Launceston Place London
1a Launceston Place, W8 (Tel: 020-7937 6912) 1986 menu: two courses £8.50, three courses £10.50

Launceston Place, the upscale but downbeat Kensington local, turns 20 this month. So they're serving a menu of 1986 favourites - at 1986 prices - from April 24 to May 6. Cooking is sturdy, flavoursome Modern British, from the days when that meant a reaction to the minimalist excesses of nouvelle rather than another variation on fusion. Gentlemen's club favourites like scotch woodcock or devils on horseback sit alongside palate pleasers like smoked haddock mousse or steamed mussels in cider and the odd dateable dish: think Brie parcels with cranberry sauce, or spinach roulade with tomato coulis. Attentive staff ply their way through intimate, print-filled rooms lined by a loyal and long-standing clientele. It's all very classy and very English. Book now and take your parents.
Theodora Sutcliffe

Pintxo People Brighton
95-99 Western Road (Tel: 01273-732323) price per head, £25

Plenty have aspired to bring metropolitan dining to Brighton, but few have achieved it.

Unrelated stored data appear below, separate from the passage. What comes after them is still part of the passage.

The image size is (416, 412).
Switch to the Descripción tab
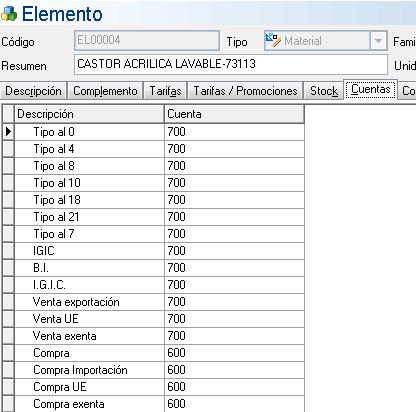click(33, 91)
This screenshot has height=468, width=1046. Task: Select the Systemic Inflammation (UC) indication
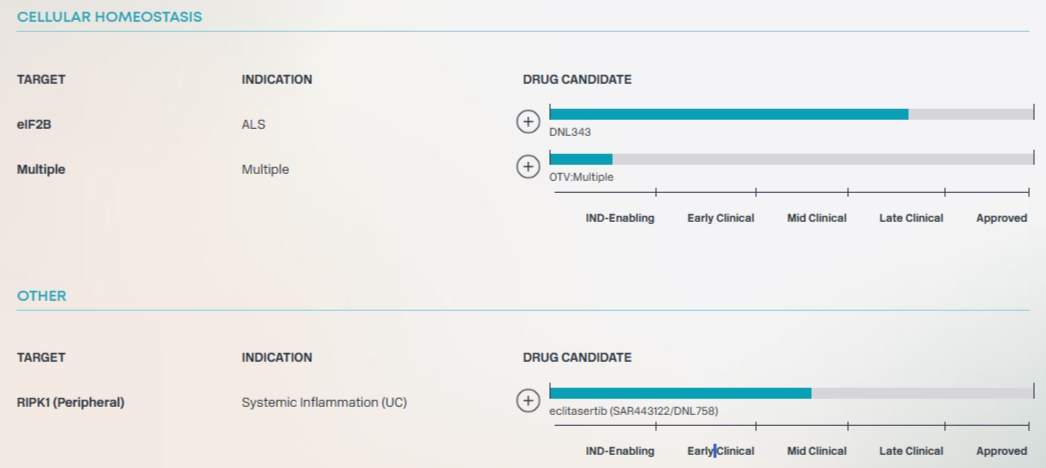click(x=324, y=403)
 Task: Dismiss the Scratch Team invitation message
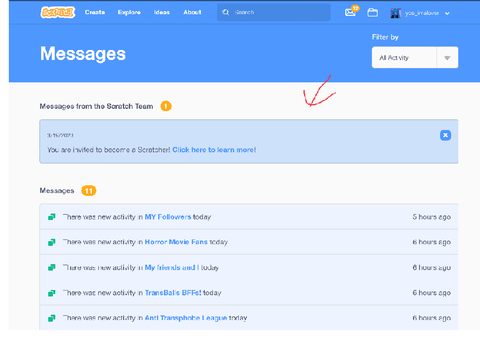[x=445, y=135]
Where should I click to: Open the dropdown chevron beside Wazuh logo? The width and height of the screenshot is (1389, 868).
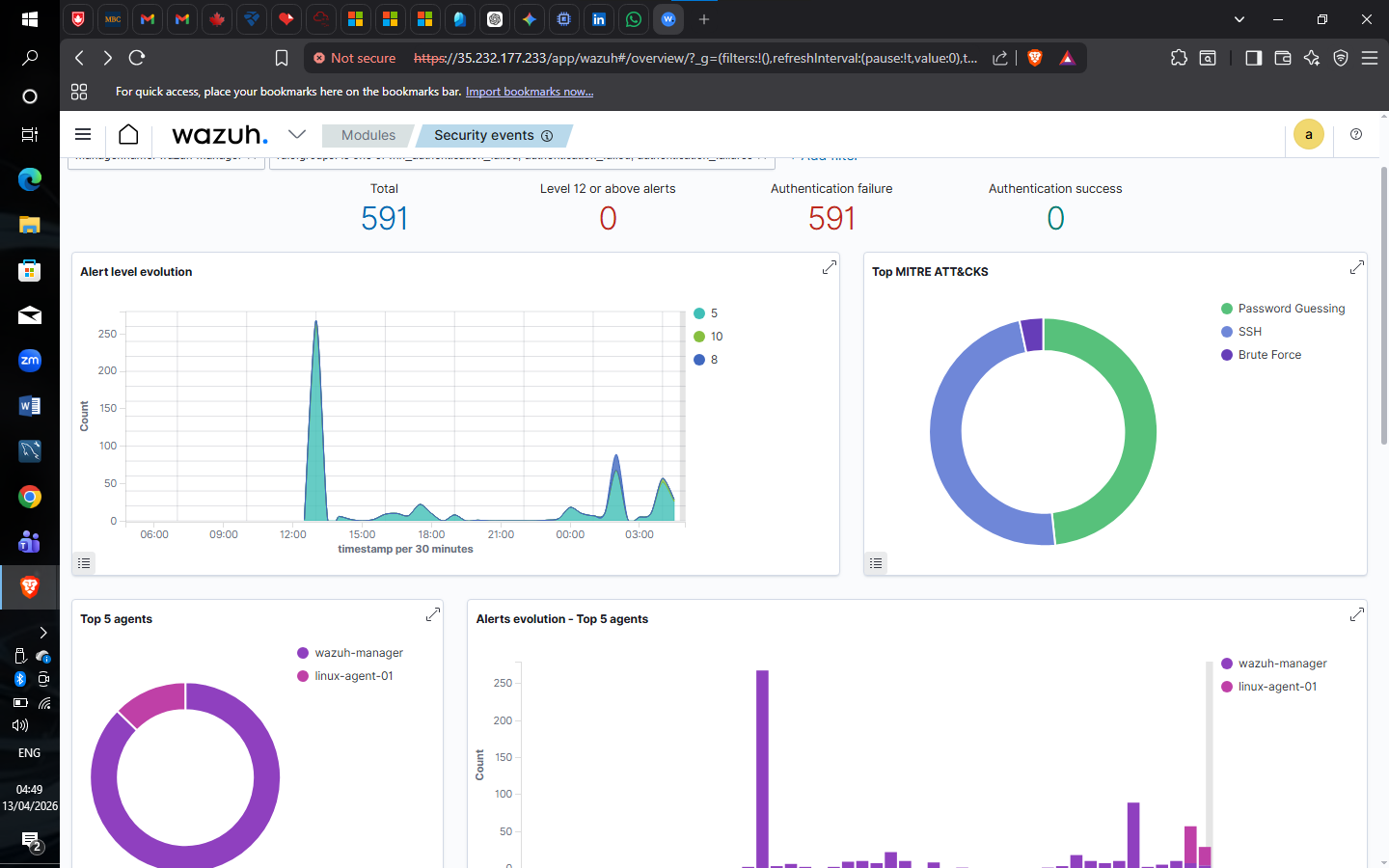point(297,135)
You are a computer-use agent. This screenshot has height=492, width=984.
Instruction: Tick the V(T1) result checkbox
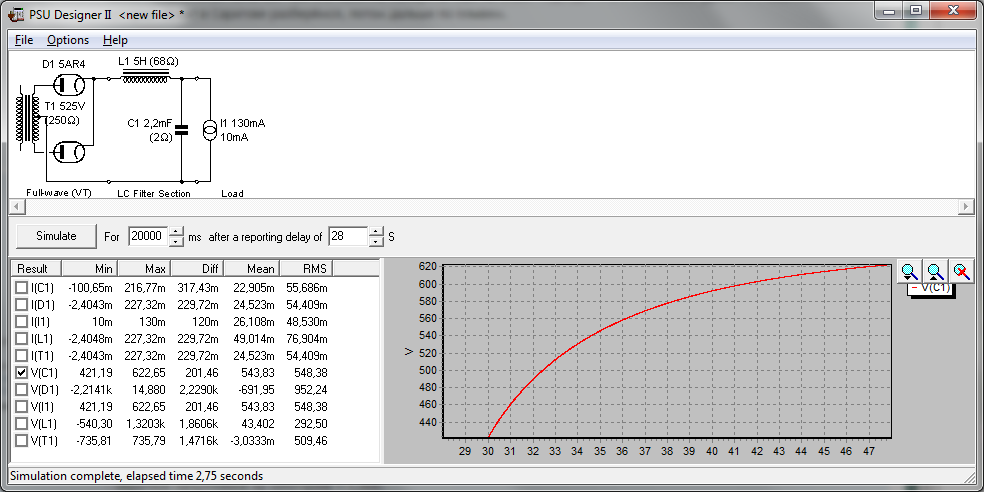pos(22,440)
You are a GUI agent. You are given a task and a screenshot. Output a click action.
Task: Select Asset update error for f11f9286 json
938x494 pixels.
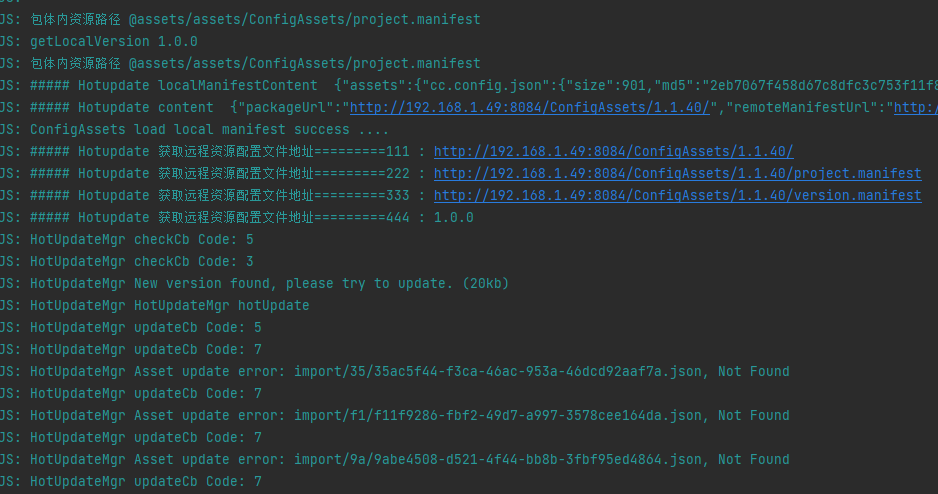click(410, 415)
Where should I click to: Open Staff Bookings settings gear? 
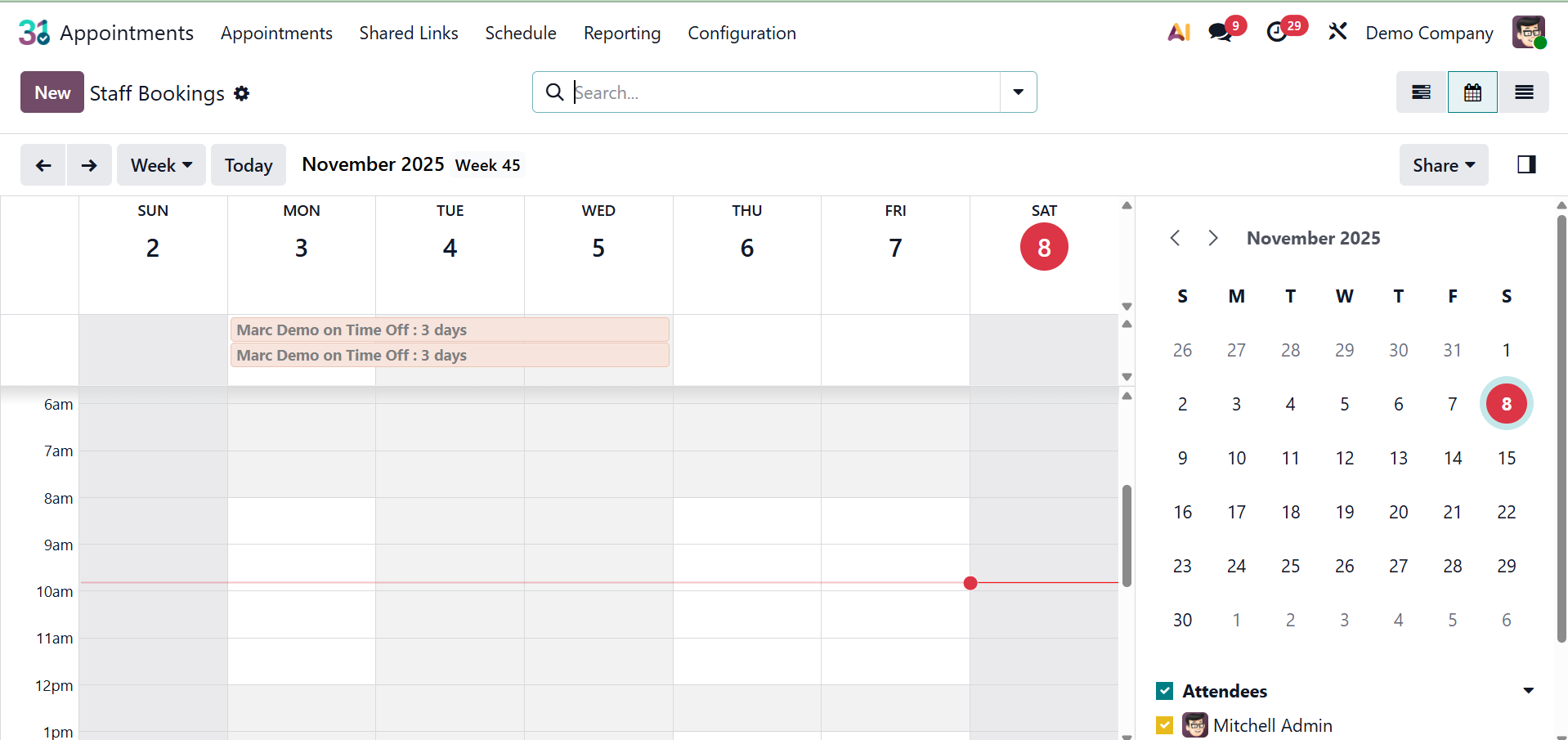pos(241,93)
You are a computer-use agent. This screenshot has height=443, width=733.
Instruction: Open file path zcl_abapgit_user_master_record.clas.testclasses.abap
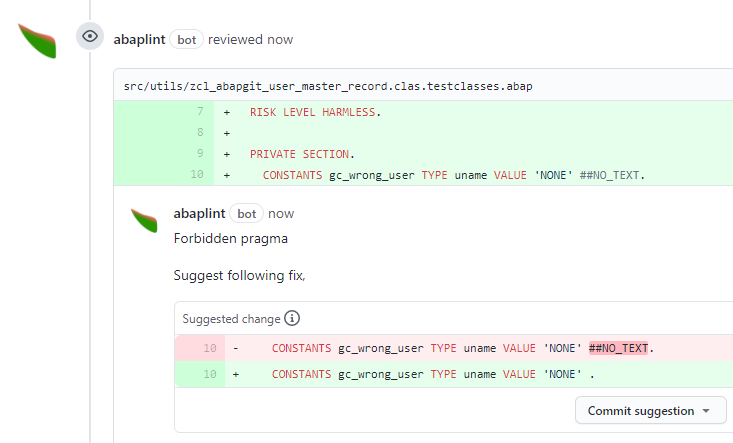(x=328, y=86)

Pintxo People is an uncompromisingly London-style restaurant and all the more welcome for it. A downstairs deli serves the Basque bites for which the restaurant is named. The glossy first-floor restaurant claims a Catalan sensibility, and in the spirit of the region's capital city, an appetite for eastern flavours. Fine ingredients, careful cooking and the odd experiment marry up nicely. Fried cheese ravioli arriving crisp and pungent atop apple and celeriac salad are very good. Roast vegetable terrine topped with meaty anchovies is a sunshine taste of the Med. Wild pork fillet from Spain, cooked to tender pink, is excellent, needing neither the pineapple nor the heavily curried lentils that shout over it. Stilton and apple ice creams provides quite a finale.
Karina Mantavia

Mason's Bistro York
13 Fossgate (Tel: 01904-611919) price per head £25

Once home to George Mason's, a typically English grocers of some repute, 13 Fossgate has bid farewell to the bacon slicer, cheese wire and Marmite to concentrate on the produce of sunnier climes. Bowlfuls of fragrantly steaming mussels, scallops seared to vanilla sweetness, butter-soft steaks and seductively browned fish perfumes the air. Diners, stoked-up on Italian meats cured to smoky perfection and terrines of carefully hand-chopped ham-hock await main courses that carry further Mediterranean influence. These include sweet, melting belly pork, the crackling redolent of salt and fennel, paired with a simple, cream-laden stew of bacon and savoy cabbage, emboldened with mustard. Slow-roasted lamb shank is doused in red wine and lifted with rosemary and a whiff of garlic. Further gustatory bliss is found in figs, roasted, split and stuffed with chocolate, almonds and mascarpone.
Andrew Haigh

Orestone Manor Maidencombe
Rockhouse Lane, Nr Torquay, Devon (Tel: 01803-328098) price per head £40

For once, the tidal wave of hype which greeted January's award of a Michelin Star to Orestone Manor was justified. Darron "Bunny" Bunn really does create some very special dishes from a staggering "amuse bouche" cappuccino of truffle oil, wild mushrooms and white beans through to the orange marmalade ice cream and chocolate marquise pudding. In between, a circle of scallops from nearby Start Bay is interspersed with blobs of roast cauliflower puree and lightly battered cauliflower beignets. Fresh Dartmoth crab is fashioned into a terrine atop a spiced tomato vinaigrette with slices of grilled avocado. A handsome slab of juicy roasted Brixham turbot is paired with a foam of cream leeks and truffle oil plus wild mushrooms while moist sea bass is more than equal to an adventurous mussel, clam and tomato fondue.